#### Task description:
Count the lines of the items below that contain the word "This", and reply with the number alone.

(Word and element locating data)
______________________________

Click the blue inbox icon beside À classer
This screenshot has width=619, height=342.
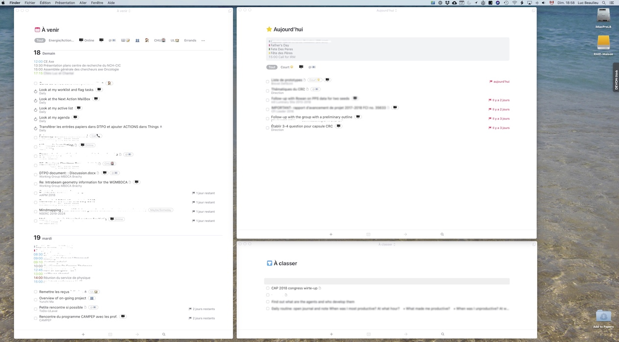[x=269, y=263]
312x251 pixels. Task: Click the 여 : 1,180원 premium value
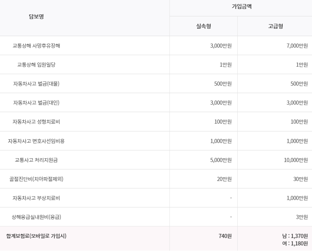click(295, 244)
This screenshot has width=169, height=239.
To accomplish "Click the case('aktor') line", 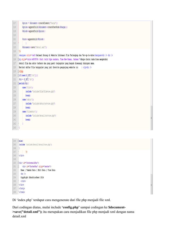I will [28, 100].
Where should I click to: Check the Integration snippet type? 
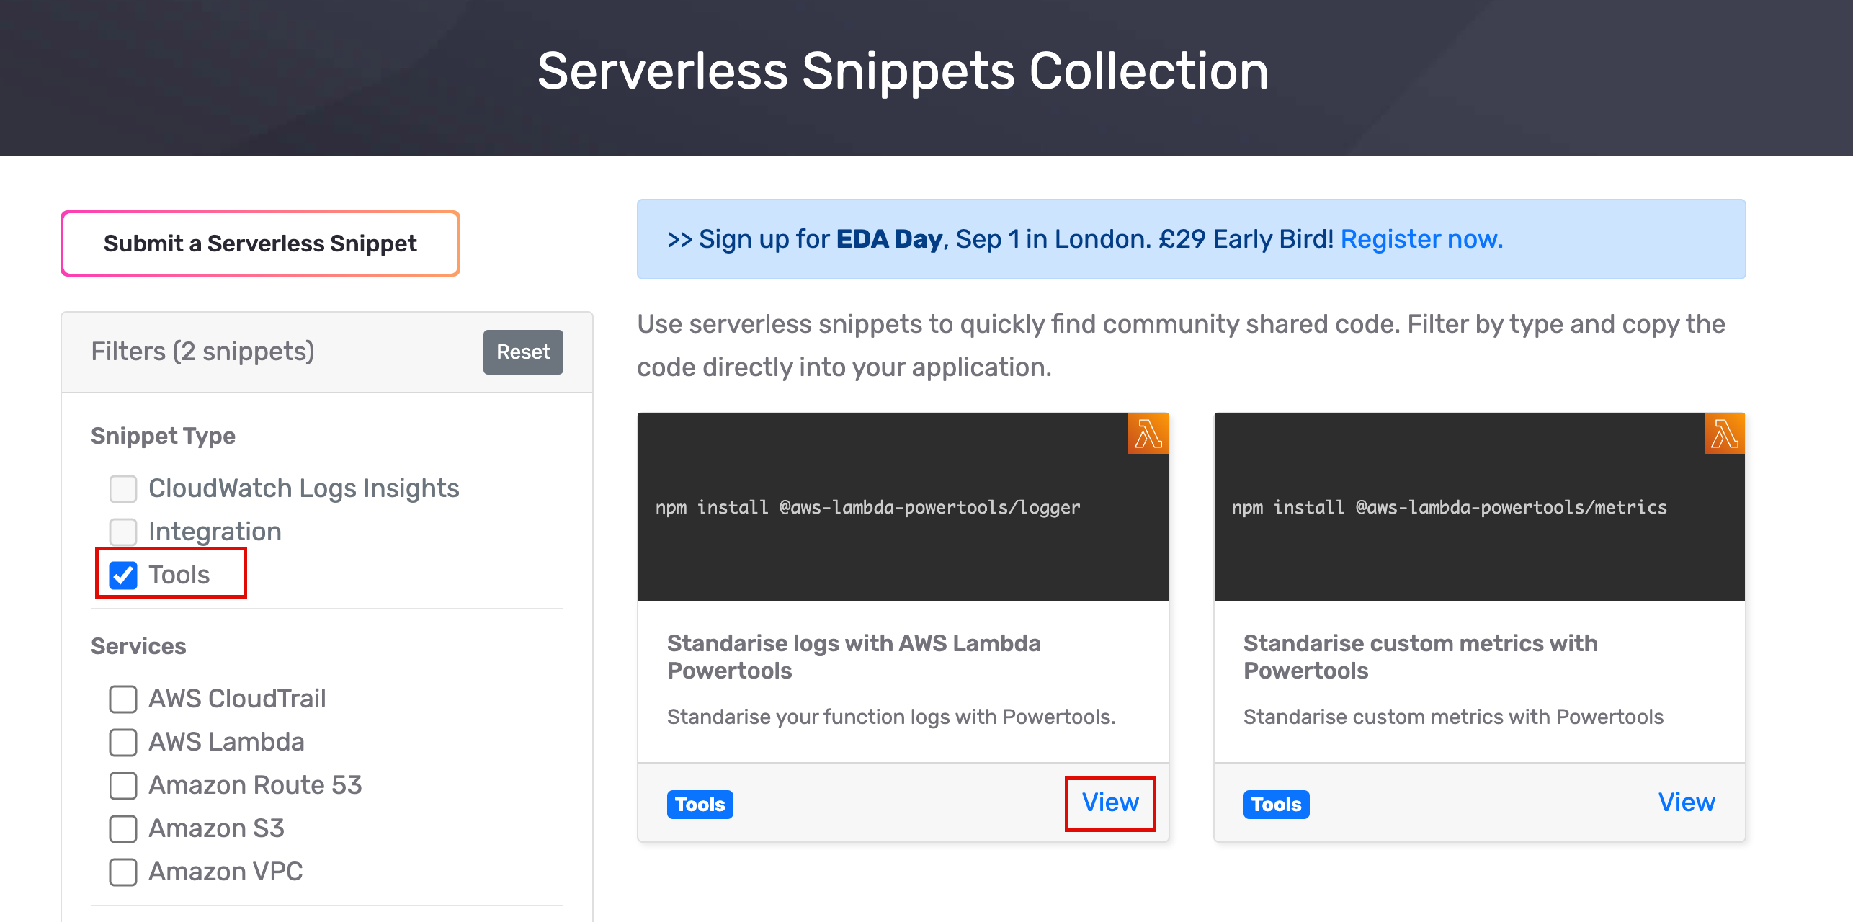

______________________________

#### Written response:
2